Question

I am completely braindead on how to calculate the time first.

A flowerpot falls from a window sill 31.3m from a sidewalk. What is the velocity of the flowerpot when it hits the ground? (hint: Use d=1/2at^2 to find "t" first, then find velocity using v=at. Remember, ay= -9.8 m/s2).

Answer 1

24.8 m/s

Step-by-step explanation:

You don't have to solve for time first.
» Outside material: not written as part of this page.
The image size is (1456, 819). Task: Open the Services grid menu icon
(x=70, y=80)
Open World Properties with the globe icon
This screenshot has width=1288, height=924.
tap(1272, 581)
You can use the equation below to solve for the velocity before impact:

`v_y^2 = v_(0y)^2 + 2a_yy`

We know that
`v_(0y) = 0` so the equation above becomes

`v_y^2 = 2a_yy \Rightarrow v_y = √(-2a_yy)`

Plugging in the numbers, we get

`v_y = \sqrt{-2(-9.8\:\text{m/s}^2)(31.3\:\text{m})}`

`\:\:\:\:\:=24.8\:\text{m/s}`

METHOD 2:

If you insist on using that equation for d, we can do that too. So solving for t from the equation for d. we get

`t = \sqrt{(2d)/(g)} = \sqrt{\frac{2(31.3\:\text{m})}{9.8\:\text{m/s}^2}}`

`\:\:\:\:= 2.53\:\text{s}`

So using the equation
`v_y = gt,` we get

`v_y = (9.8\:\text{m/s}^2)(2.53\:\text{s}) = 24.8\:\text{m/s}`

So you get the same result regardless of the method you use.